This mom has been demonized by the internet for giving her offspring one of 2022’s trendiest — yet most inflammatory — baby names: Lucifer.
Josie Barnes, 27, of Devon, England, says she has been receiving nonstop hate, and even death threats, from trolls since impulsively announcing the birth of her controversially named boy on the UK’s popular “Jeremy Kyle Show.”
Even though the 7-month-old is the most adorable bad-seed namesake there could be, that hasn’t stopped social media from grabbing its proverbial pitchforks and torches, sparing no mercy for the infant or his mother’s wellbeing.
“I’m so lucky I’m thick-skinned because a lot of these death threats are so horrible and scary,” Barnes told SWNS about her life after calling into the TV chat show.
Even those who didn’t wish eternal hellfire damnation on the mother posted hurtful jeers online, with one of the less-abusive haters saying that the boy is “going to [be] bullied all his life.

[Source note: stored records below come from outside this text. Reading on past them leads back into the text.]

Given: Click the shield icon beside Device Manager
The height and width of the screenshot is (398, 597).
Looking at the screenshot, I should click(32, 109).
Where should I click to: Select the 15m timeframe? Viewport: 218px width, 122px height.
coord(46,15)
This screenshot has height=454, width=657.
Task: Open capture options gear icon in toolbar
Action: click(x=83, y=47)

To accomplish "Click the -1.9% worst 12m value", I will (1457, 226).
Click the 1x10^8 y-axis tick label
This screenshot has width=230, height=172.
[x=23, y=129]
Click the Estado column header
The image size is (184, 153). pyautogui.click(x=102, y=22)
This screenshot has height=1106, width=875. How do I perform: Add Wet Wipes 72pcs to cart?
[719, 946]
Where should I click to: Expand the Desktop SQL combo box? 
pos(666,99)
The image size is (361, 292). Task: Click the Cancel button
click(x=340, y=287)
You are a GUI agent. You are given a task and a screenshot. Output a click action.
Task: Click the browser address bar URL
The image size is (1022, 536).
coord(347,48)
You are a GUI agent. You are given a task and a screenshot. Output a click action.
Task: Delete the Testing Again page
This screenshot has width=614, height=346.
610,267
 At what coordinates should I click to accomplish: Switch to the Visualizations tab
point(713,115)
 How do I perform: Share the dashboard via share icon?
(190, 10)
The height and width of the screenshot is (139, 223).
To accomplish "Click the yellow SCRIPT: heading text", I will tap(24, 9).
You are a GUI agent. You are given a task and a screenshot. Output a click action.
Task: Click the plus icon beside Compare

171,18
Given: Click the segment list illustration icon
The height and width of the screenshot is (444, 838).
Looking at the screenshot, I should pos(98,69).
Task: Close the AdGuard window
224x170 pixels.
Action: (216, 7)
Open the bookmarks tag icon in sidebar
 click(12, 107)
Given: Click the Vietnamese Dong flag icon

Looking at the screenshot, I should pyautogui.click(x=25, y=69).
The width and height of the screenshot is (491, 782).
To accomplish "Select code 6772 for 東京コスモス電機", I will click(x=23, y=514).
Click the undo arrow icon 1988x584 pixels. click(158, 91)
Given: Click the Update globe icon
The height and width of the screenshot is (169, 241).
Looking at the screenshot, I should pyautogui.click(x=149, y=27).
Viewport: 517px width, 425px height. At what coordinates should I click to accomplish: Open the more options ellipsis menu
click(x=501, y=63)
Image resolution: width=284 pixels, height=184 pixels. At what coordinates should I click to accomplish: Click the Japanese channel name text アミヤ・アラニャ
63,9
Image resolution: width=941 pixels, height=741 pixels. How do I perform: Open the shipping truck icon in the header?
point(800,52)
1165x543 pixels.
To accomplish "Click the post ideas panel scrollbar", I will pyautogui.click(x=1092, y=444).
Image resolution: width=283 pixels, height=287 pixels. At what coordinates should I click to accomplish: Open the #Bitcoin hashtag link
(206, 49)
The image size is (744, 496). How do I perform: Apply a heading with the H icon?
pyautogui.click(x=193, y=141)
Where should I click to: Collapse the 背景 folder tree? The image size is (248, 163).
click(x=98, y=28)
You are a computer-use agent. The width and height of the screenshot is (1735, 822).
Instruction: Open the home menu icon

How sad.”
Barnes did anticipate an inferno of negativity after naming Lucifer — but she stuck to her guns after seeing many friends hastily change their children’s names “due to pressure from other people.”
“When I chose his name, I knew people wouldn’t like it, but it’s not up to them,” she said. “I think it’s really bad where a 7-month-old-month baby gets criticized and bullied because of a name,” she added, also stressing “that is when we need to remember that society is the problem, not our personal choices.”
Despite some having a get-thee-gone attitude towards the moniker, Lucifer is actually one of the trendiest new names for tots.
Some parents have been inspired to use the name Lucifer from the Fox-turned-Netflix series of the same devilish name, spawning a new trend of “demon naming,” Pamela Redmond, co-creator of Nameberry, a baby-naming database and guide for expecting parents, told The Post.
Lucifer has even become a more popular handle than both Nigel and Trevor last year in the United Kingdom, according to the Evening Standard. Meanwhile, Barnes, who was planning to name her baby Narnia if the infant was a girl, says her selection is anything but satanic.
“The devil is not the meaning of my son’s name,” she said, also confessing to recently learning the meaning of the word “atheist” after it was used to describe her own nonreligious beliefs.
“When it comes to religion and real life, they are very different things — one is actual living and the other is in a book,” Barnes added, mentioning she “looked at thousands of baby names, and it wasn’t a decision made lightly.”
Right before her pregnancy with baby Luie, Barnes suffered hemiplegia, a partial paralysis that inhibits her body’s mobility — she also lost 10 children since the birth of her first daughter six years ago.
“I never thought I would be given the chance to have a second child,” Barnes said, noting that she will be undergoing a sterilization procedure in the future.
“I knew [Lucifer] was the last child I could ever have,” she added, praising the “miracle” that he was born healthy despite the odds.